- _Excerpted passage_:
Don't let your $bucks fade away , take note of  what Wayne's got to say


----------



## 2020hindsight (23 October 2006)

Bobby said:
			
		

> Don't let your $bucks fade away , take note of  what Wayne's got to say



I just keep on piling chips on - and its "come what bludy may" 
I hear on the ABC that zinc is gonna become less profitable in about 12 months ? - more output less profit etc  - but heck who knows where we'll be that far down the track - might've won the lottery and couldnt care less lol. my "portfolio " - such a grandiose word for such a piddly sum - increased about 10% in last week. all due to zinc.


----------



## Realist (23 October 2006)

I've been beaten like an egg the past 3 trading days.

Down $6500 in 3 days

 

October is crap!! Always has been for me.


----------



## Bobby (23 October 2006)

Realist said:
			
		

> I've been beaten like an egg the past 3 trading days.
> 
> Down $6500 in 3 days
> 
> ...



What ? can you tell us the ones that went down for you please


----------



## 2020hindsight (23 October 2006)

Realist said:
			
		

> I've been beaten like an egg the past 3 trading days.  Down $6500 in 3 days



  Bludy ASX market's like a water bed - so small that in order for one part to go up, another part has to go down.   Least ways -  that's a theory Im starting to subscribe to. (PS most of my theories are .. let's just say you wouldn't pay much if I set upas a consultant lol.)


----------



## BraceFace (24 October 2006)

I've made a truckload on Jubilee Mines in that last few weeks.


----------



## pacer (24 October 2006)

Zinc plays have made me a bundle and still rising.....awesome.

I made more every day I've held, than I would have actualy working in the mines....


----------



## 2020hindsight (24 October 2006)

2020hindsight said:
			
		

> Bludy ASX market's like a water bed - so small that in order for one part to go up, another part has to go down.   Least ways -  that's a theory Im starting to subscribe to.



the markets like a water bed in many kinda ways
for points of it to peak at all another point must pay
but every now and then ... - you see the whole bed take off...FLY!!
..my friend ... a flying water bed !! can make a grown man cry. 

PS as long as Im not standing under it when the bubble bursts  

As for zinc - don't forget that with the Ashes and all - and all those cricket matches - and zinc cream over thousands of faces -   - markets gonna go wild next month.

- _What you have to do_: Continue the forum thread on zinc stocks and the ASX market, starting right after its final sentence.

- _Exercise data_:
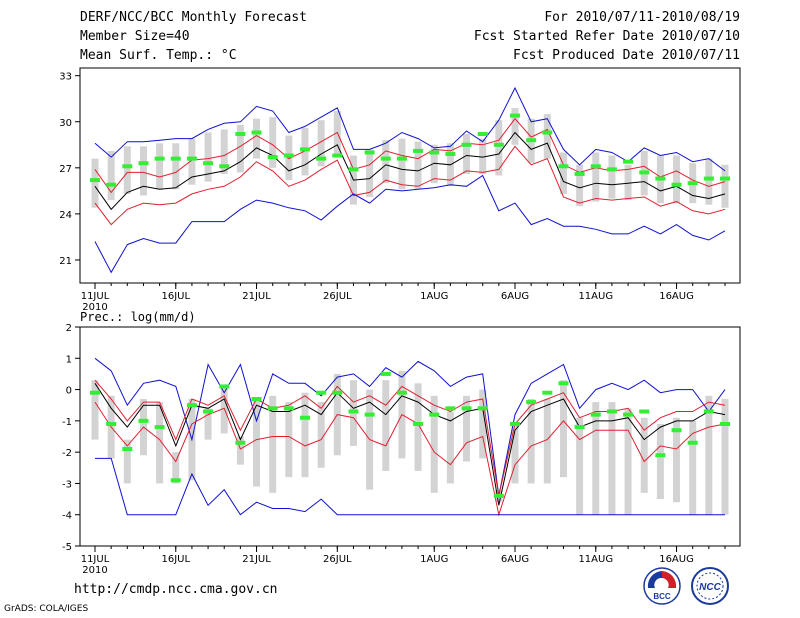 Image resolution: width=800 pixels, height=618 pixels. Describe the element at coordinates (176, 560) in the screenshot. I see `prec-x-tick-label: 16JUL` at that location.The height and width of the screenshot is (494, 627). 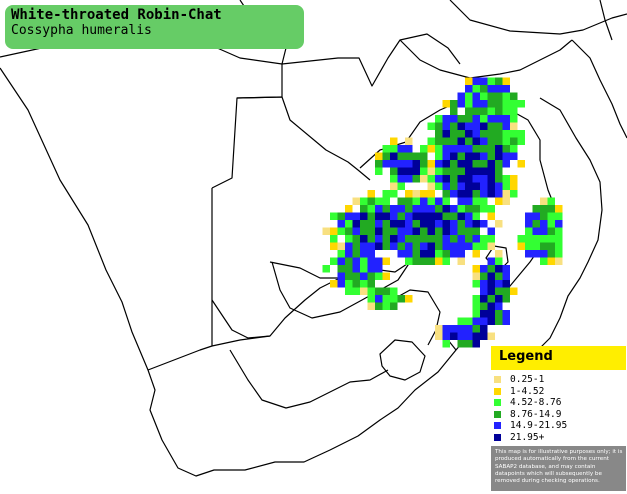 What do you see at coordinates (558, 358) in the screenshot?
I see `legend-header: Legend` at bounding box center [558, 358].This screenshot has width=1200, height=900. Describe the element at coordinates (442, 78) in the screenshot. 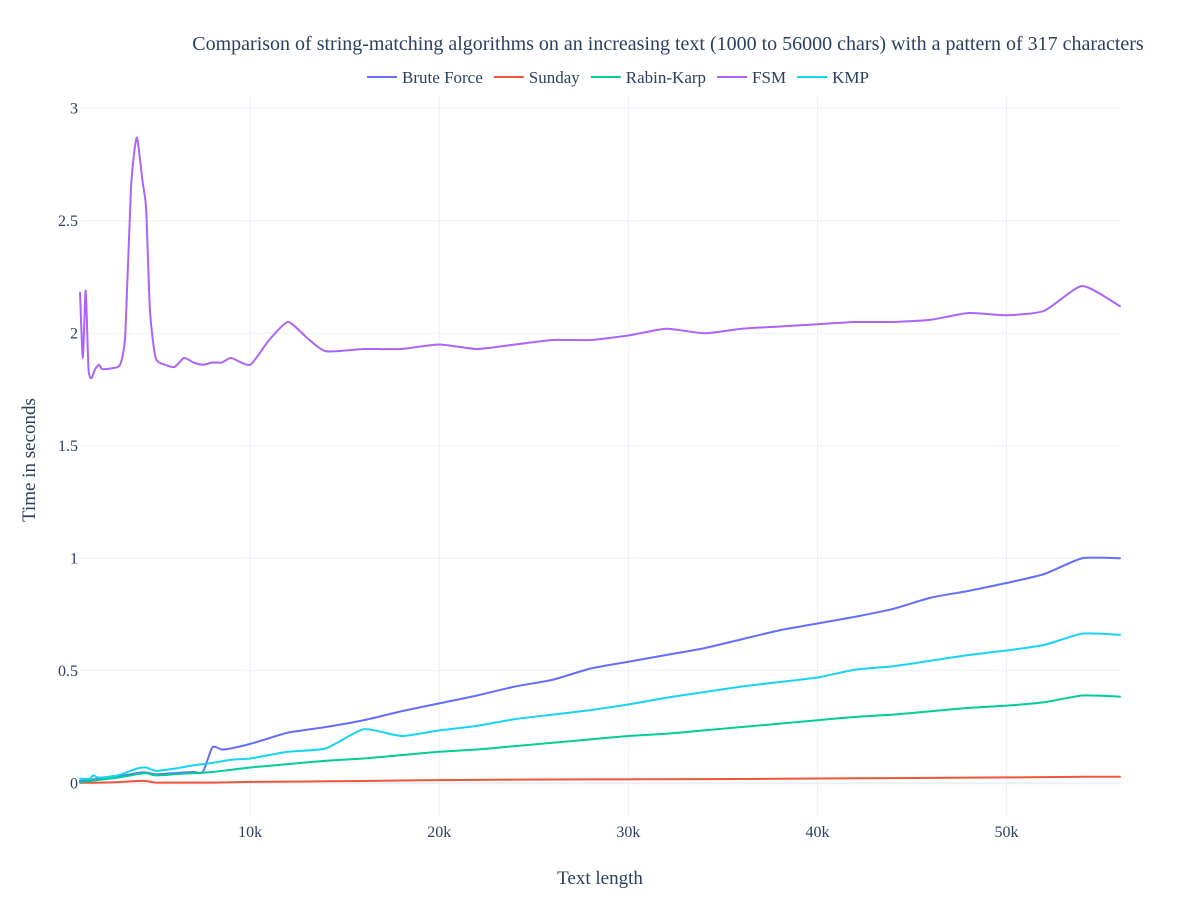

I see `legend-label: Brute Force` at that location.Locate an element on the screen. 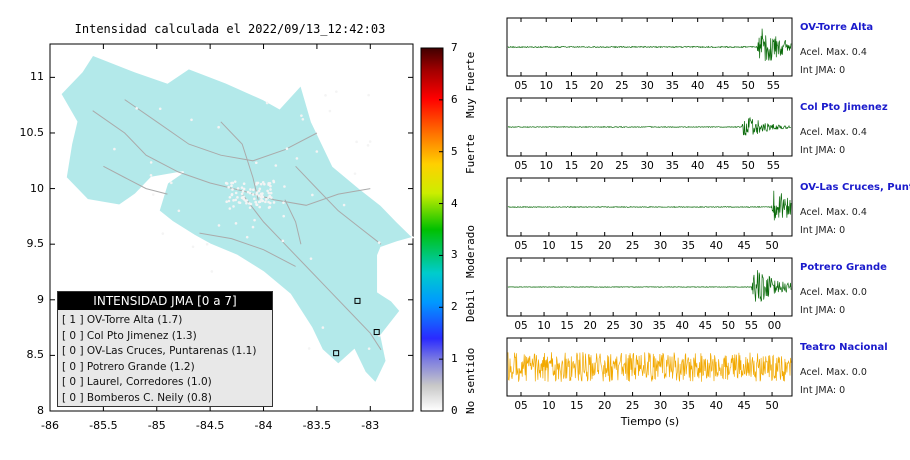  x-tick-label: -84.5 is located at coordinates (210, 426).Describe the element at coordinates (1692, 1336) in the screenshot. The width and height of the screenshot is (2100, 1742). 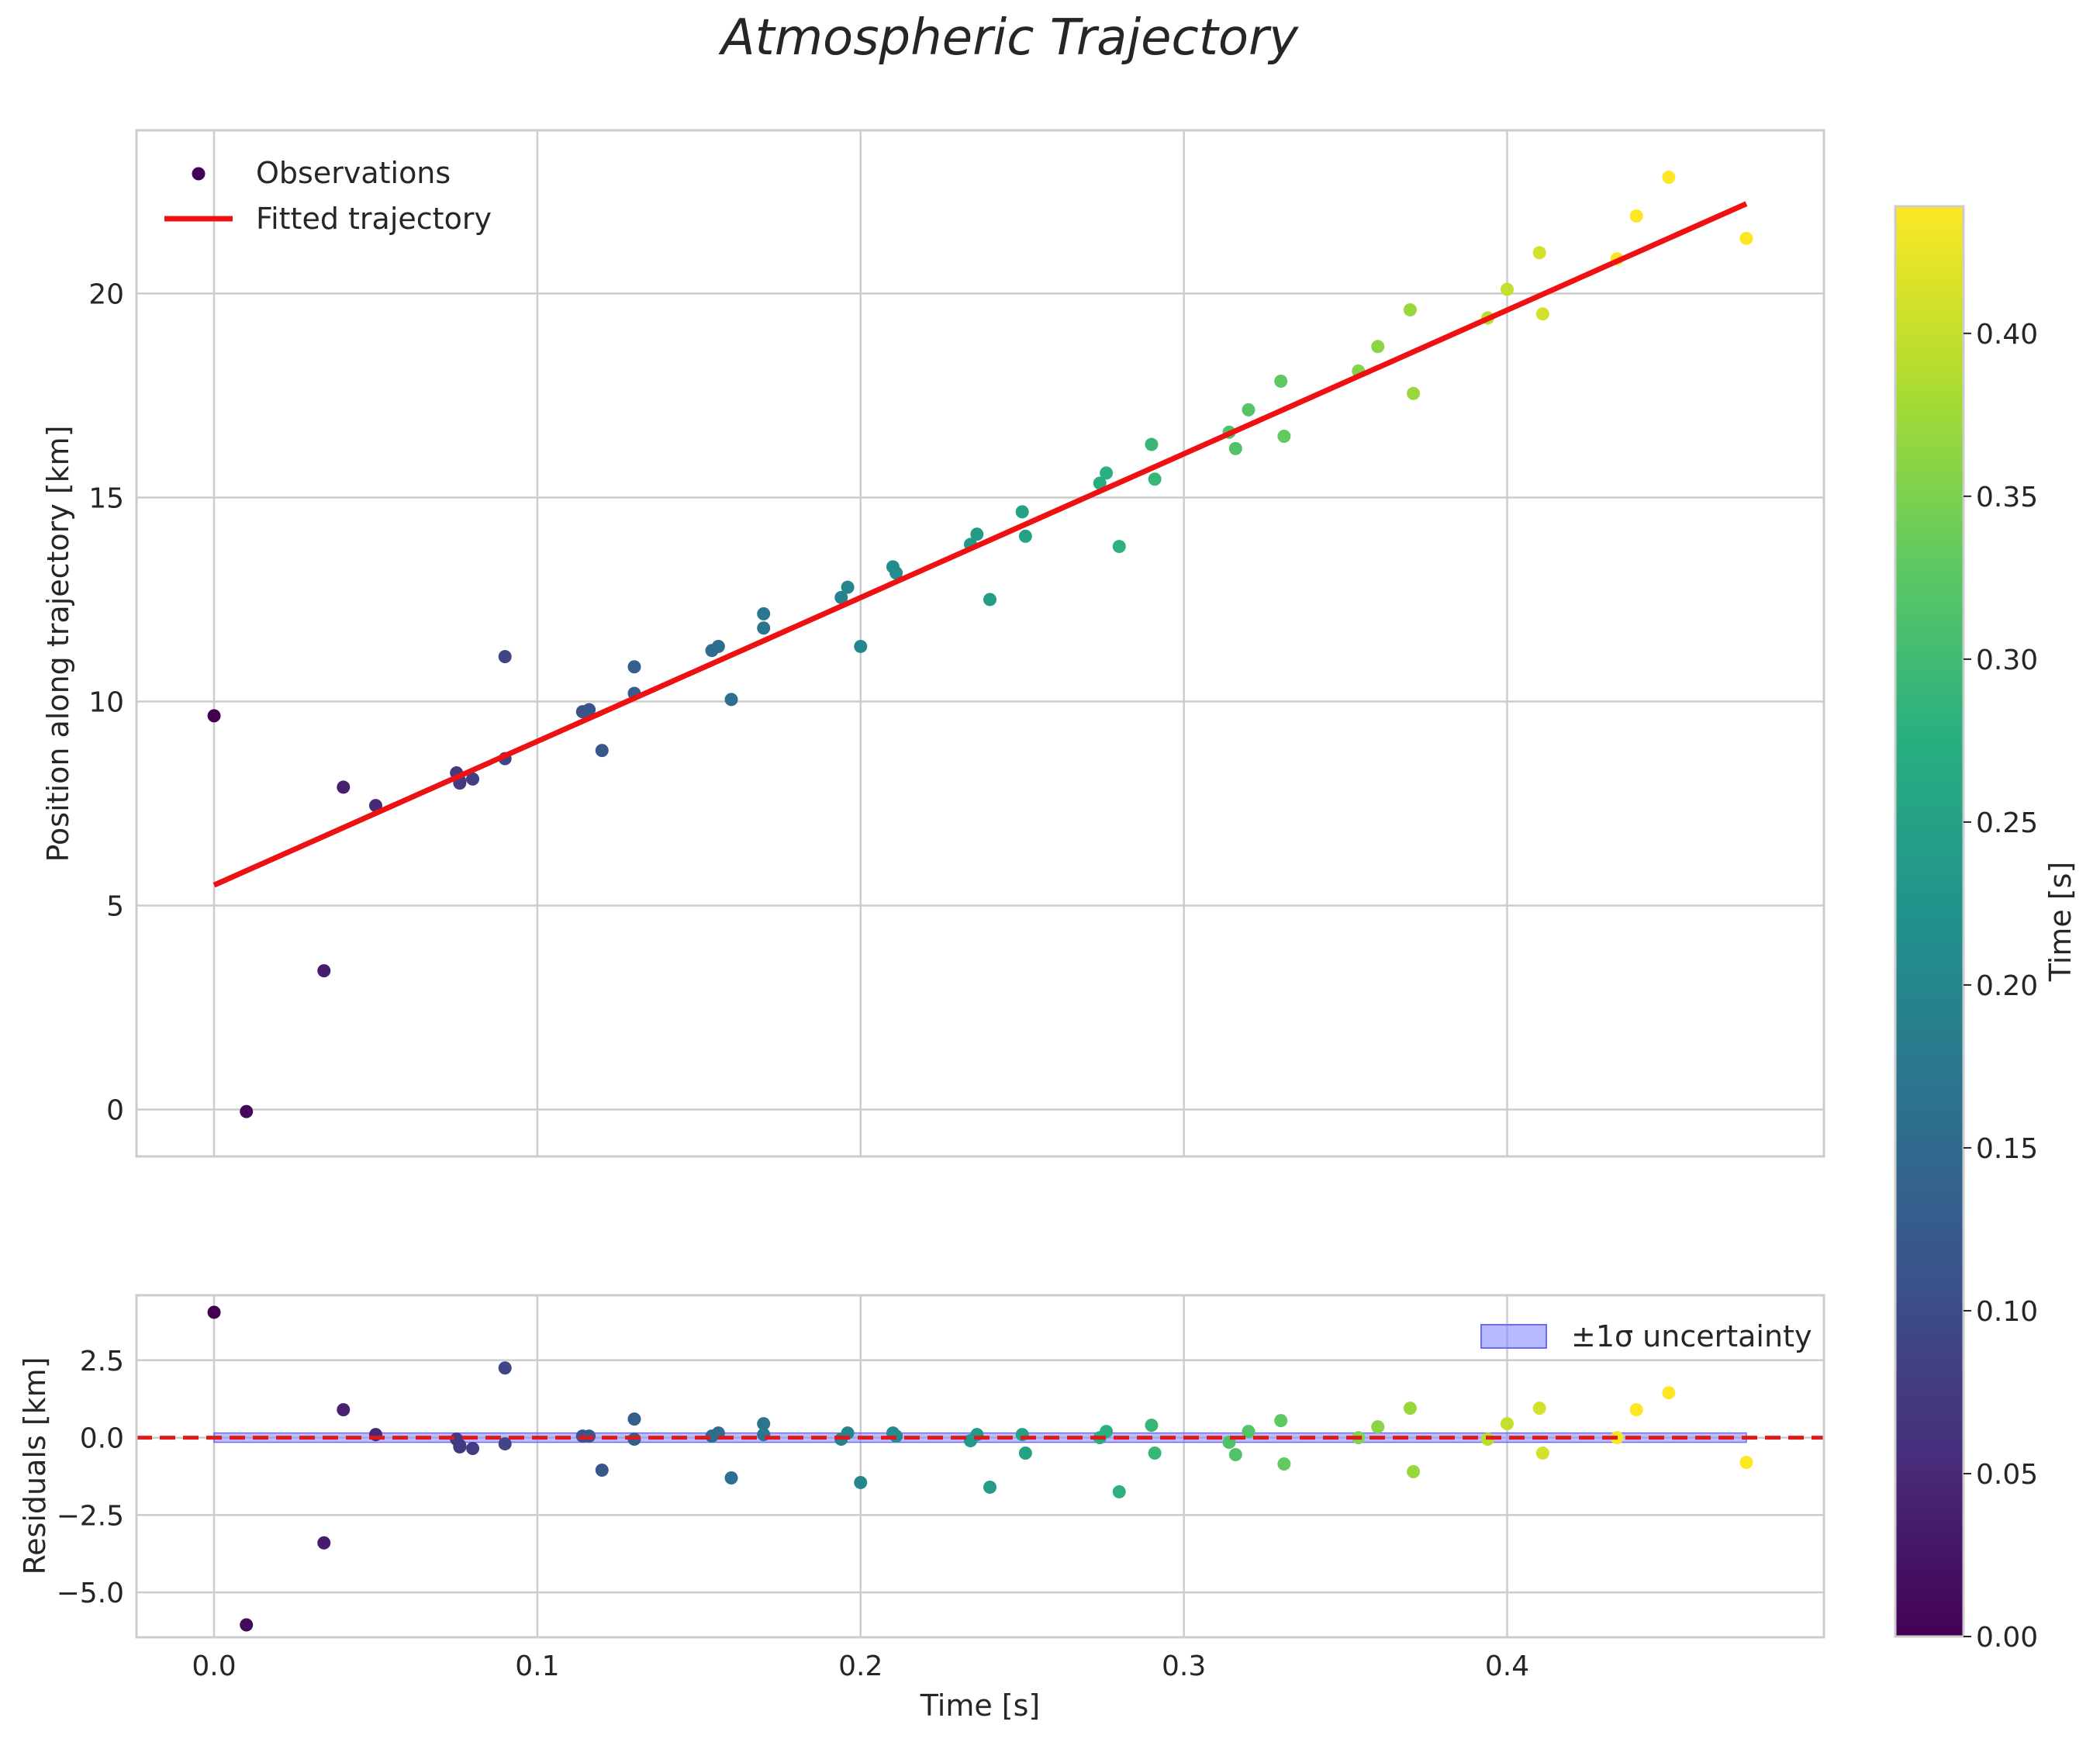
I see `legend-band-label: ±1σ uncertainty` at that location. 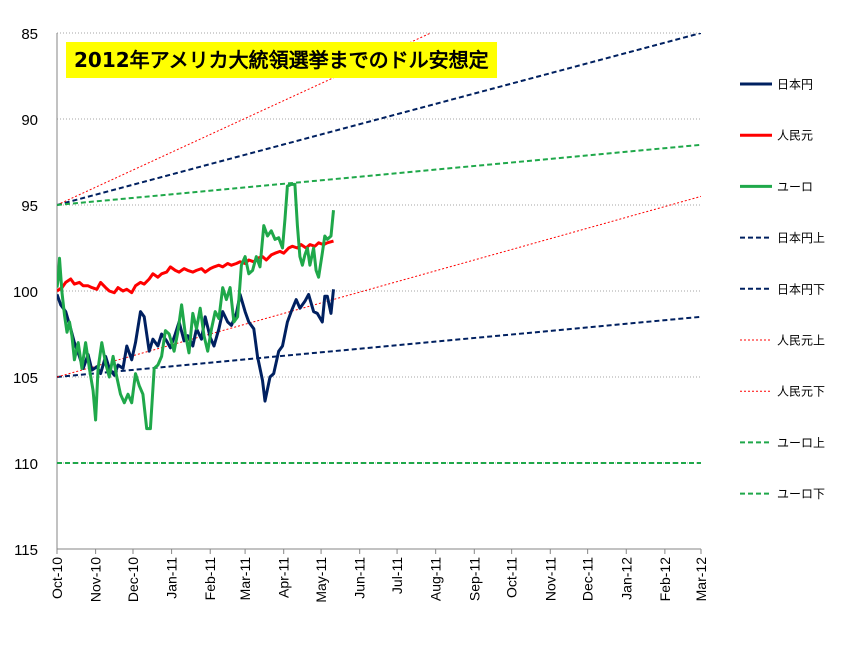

- _Task output_:
....
ANTI-RAMPING DISCLAIMER.  I do not hold shares in zinc cream companies , not in cricket promotion, (wish I did) , nor for that matter in water beds.


----------



## krisbarry (24 October 2006)

Realist said:
			
		

> I've been beaten like an egg the past 3 trading days.
> 
> Down $6500 in 3 days
> 
> ...




Maybe buying a house in Sydney isn't such a bad idea afterall


----------



## Realist (24 October 2006)

Bobby said:
			
		

> What ? can you tell us the ones that went down for you please




JPR, Pacmag, Conquest Mining. But mainly CTXS onthe Nasdaq - down 20%


----------



## Realist (24 October 2006)

Stop_the_clock said:
			
		

> Maybe buying a house in Sydney isn't such a bad idea afterall




I only lost $6,500 - not $360,000.  


Big difference.


----------



## krisbarry (24 October 2006)

LOL, just kiddin with ya


----------



## stevo (24 October 2006)

Surely even short term traders measure their performance over the long term? One day is sort of meaningless - anyone can make the occasional profit. How did you do over the last quarter, the last year and the last 5 years?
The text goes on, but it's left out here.